表示調整
閉じる
挿絵表示切替ボタン
▼配色
▼行間
▼文字サイズ
▼メニューバー
×閉じる

ブックマークに追加しました

設定
0/400
設定を保存しました
エラーが発生しました
※文字以内
ブックマークを解除しました。

エラーが発生しました。

エラーの原因がわからない場合はヘルプセンターをご確認ください。

ブックマーク機能を使うにはログインしてください。
9/10

契約満了

 木々が途切れ、開けた場所に出ると、すぐに庁舎が目に入ってきた。

 高層建築物と呼ぶには程遠いが、取り囲む他の構造物と比べれば、頭抜けて背が高い。

 

「ああ、あれです、目的地。ここまで来てしまえば、もうすぐですね」

 

 色々とハプニングが絶えなかったこの旅も、もうすぐ終わりを迎える。

 やったー、と声を上げる程ではないものの、無事の完遂を喜んで然るべき場面に違いなかった。

 だのに、隣からは陰鬱そうなため息が聞こえてくる。

 

「はあ、結局名誉挽回の機会はなかったな……」

 

 ハリスンさんは、未だに何か落ち込んでいるらしい。

 そこにあるのは多分、当人以外には理解できない、繊細な心情なのだろう。私からすれば、「挽回も何も、最初から最後まですごかったけどな……」としか思えない。剣の腕の話だけじゃない。総合的に見て、「百点の護衛だった」と思う。でも、ハリスンさんの中にはもっと別の百点が存在していて、だから満足できない、ということなのだろう。

 

 ふいに、ハリスンさんの顔が、ぐるりとこちらを向いた。

 

「エマ……」

 

 目が合うと、その麗顔がにわかに曇った。

 

「はい?」

「いや……随分眠そうだな……。俺に話しかけているのかと思ったけど、寝言か何かだったか?」

「え? あれ? 私、何か口に出てました?」

「いや……」

 

 ハリスンさんは、後頭部をカリカリと掻いた。

 

「あの……私何か、変なこと言ってました?」

 

 ひょっとして、何かやらかしたのだろうか、私は。

 多分、そんなに失礼なことは考えていなかったはずだと思うのに、その難しい顔を見ていると、一抹の不安がよぎる。

 

「……いや、いいんだ。疲れているんだろう、俺がおぶろう」

「オブロウ?」

 

 唐突に出てきた文字列の意味が咀嚼できなくて、思わず口に出していた。おぶろう、オブロウ、OF ROW……。

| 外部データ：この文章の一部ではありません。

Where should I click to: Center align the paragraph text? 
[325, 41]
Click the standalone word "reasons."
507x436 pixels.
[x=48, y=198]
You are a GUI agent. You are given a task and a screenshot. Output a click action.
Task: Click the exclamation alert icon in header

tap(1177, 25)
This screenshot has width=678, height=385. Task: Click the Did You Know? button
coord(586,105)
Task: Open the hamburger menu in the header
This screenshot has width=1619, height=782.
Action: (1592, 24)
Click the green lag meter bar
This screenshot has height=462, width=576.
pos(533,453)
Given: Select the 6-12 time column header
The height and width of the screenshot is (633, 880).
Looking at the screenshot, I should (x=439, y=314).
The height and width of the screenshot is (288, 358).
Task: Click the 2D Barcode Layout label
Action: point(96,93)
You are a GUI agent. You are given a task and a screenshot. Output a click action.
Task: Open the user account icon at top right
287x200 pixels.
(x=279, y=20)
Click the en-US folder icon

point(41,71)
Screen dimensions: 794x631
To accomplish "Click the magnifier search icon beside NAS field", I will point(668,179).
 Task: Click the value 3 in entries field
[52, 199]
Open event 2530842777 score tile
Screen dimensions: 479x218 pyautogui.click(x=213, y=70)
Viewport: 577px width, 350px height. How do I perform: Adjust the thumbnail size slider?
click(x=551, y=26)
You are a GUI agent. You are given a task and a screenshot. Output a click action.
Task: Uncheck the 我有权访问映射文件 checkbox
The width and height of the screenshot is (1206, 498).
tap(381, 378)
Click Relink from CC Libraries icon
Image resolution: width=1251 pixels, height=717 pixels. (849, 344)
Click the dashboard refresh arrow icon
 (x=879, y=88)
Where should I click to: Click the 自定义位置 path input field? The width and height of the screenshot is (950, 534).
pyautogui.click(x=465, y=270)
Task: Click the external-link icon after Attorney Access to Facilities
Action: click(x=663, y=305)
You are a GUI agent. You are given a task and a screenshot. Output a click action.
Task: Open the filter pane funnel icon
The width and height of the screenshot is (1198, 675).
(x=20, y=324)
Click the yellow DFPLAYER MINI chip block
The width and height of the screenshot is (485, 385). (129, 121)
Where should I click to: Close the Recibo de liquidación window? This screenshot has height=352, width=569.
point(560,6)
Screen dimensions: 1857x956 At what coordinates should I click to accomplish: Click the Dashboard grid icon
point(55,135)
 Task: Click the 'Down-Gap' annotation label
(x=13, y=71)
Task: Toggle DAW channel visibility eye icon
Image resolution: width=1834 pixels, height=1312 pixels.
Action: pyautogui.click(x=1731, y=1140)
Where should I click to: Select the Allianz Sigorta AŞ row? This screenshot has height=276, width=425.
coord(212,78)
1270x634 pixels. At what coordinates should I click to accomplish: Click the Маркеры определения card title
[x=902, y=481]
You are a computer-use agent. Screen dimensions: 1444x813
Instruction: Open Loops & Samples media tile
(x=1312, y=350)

 そうしているうちに、ハリスンさんがずいと私の前に躍り出た。かと思いきや、しゃがみこんで、その広い背中でもって私の進路をふさいでいる。

 それを見てようやく、言葉が意味を成し始めた。おぶろう、おぶう、おんぶしよう――。

 

「え!? もしかして、おんぶ、ってことですか?」

「そうだ」

 

 ハリスンさんは、造作もないような、淡泊な調子で答えた。

 一方で、私は少し狼狽えている。

 

「いや、そこまでしてもらう程疲れているわけではなくてですね――」

 

 私は、怪我人でもなければ、子供でもないのだ。

 けれどもハリスンさんは、

 

「わかってる。あんたを侮っているわけじゃないんだ。俺が、もう少し、仕事をしたいんだ」

 

 そう言って、じっとその場から動かなかった。

 広い背中が、静かに私を待っている。

 

「そうですか……そういことなら……じゃあ、失礼して……」

 

 そこまで言われたら、仕方あるまい。

 ――というのは建前で、本当のところ、今の私にはこの魅力的な背中に抗える程の気力が残っていなかった。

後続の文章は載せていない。